Exxon Mobil Corp has confirmed a deal to purchase an oil & natural gas company 'Denbury Inc.' for a sum of $4.9 billion US Dollars. Denbury Inc. is known for its Co2 sequestration operation, which will allow Exxon Mobil to expand.
The $4.9 billion deal also reveals how Exxon Mobil is committed to reducing its greenhouse gas footprint while making money from an emerging market.
In the USA, the strategy of Carbon sequestration remains a favorite among the oil and gas companies. This will allow them to continue with oil & gas production while reducing their emissions. After the recent announcement of US tax credits, the process of burying CO2 underground has gained some major traction.

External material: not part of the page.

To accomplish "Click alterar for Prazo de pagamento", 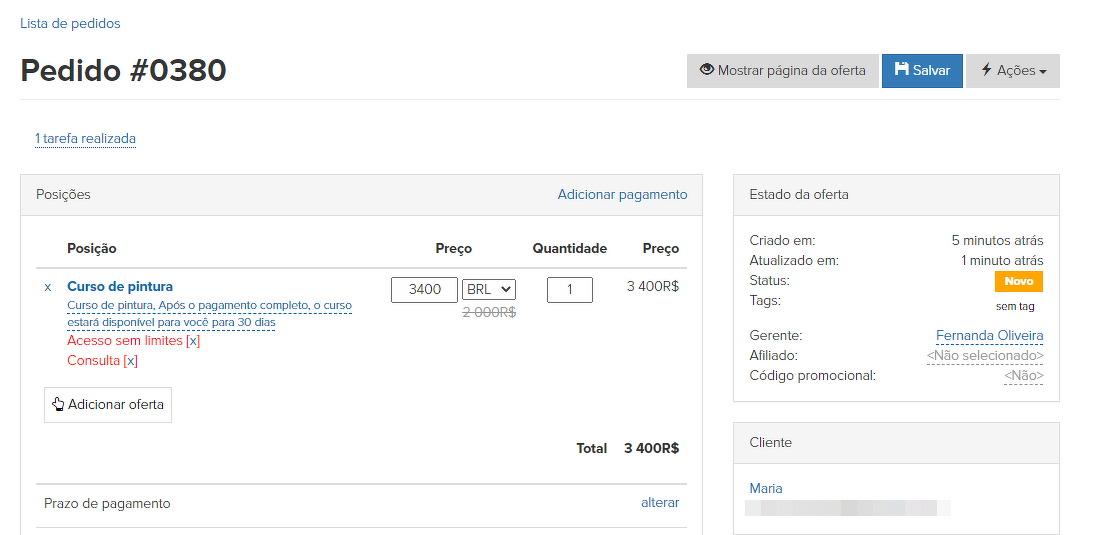I will [x=659, y=503].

As per the details, the CO2 pipeline network of Denbury will allow Exxon Mobile to provide CO2 removal services to CF Industries, Linde AG, and other companies. As for the Exxon Mobil offshore storage sites, they are still far from complete & will likely take several more years.

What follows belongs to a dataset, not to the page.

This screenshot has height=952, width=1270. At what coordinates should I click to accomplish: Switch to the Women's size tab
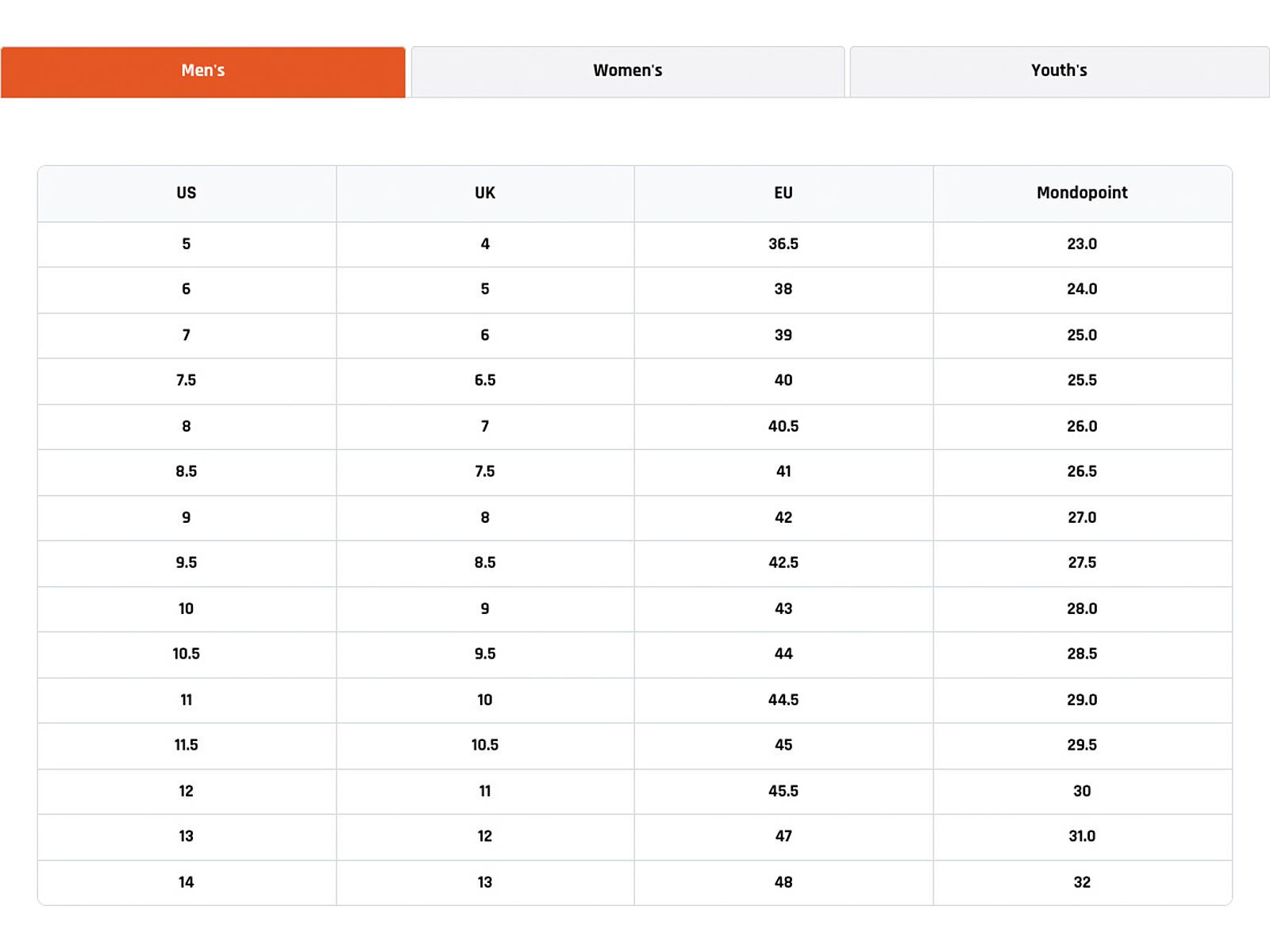click(627, 71)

On the surface, it appears to be a very straightforward and logical process for Exxon Mobil to improve its carbon management technology. But when we look at the global footprint of Exxon Mobil, it becomes clear that it is a very small deal.
In the USA, one of the largest CO2 pipeline networks is owned by Denbury, which spans 925 miles. Once the recent done is complete, it will become accessible to Exxon Mobil.

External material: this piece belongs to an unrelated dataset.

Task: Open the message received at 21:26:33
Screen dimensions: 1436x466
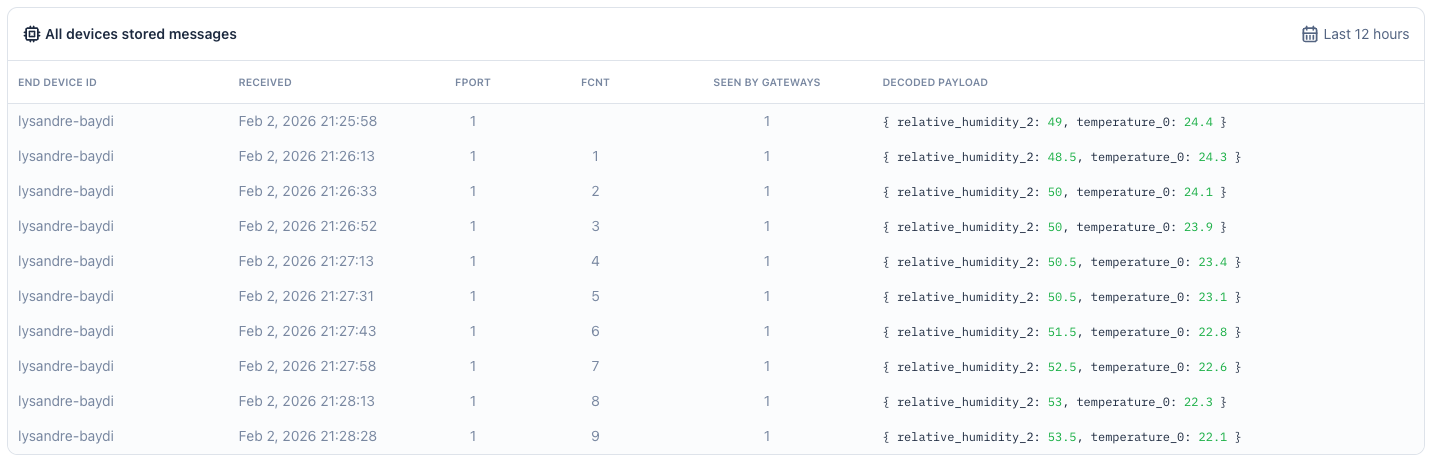Action: pos(716,191)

Just two years ago, Exxon announced its new business, 'Low Carbon Solutions,' and had plans to generate massive revenue by cutting carbon emissions. In fact, the company even said that its new business would outperform the revenue from traditional operations within a decade.
Now it appears that Exxon Mobil is really serious about its plan as it has already poured several billion dollars into the new deal.
By the end of 2027 or 2028, Exxon also plans to start a hydrogen plant in the state of Texas. According to the company, hydrogen has big potential for becoming a clean fuel.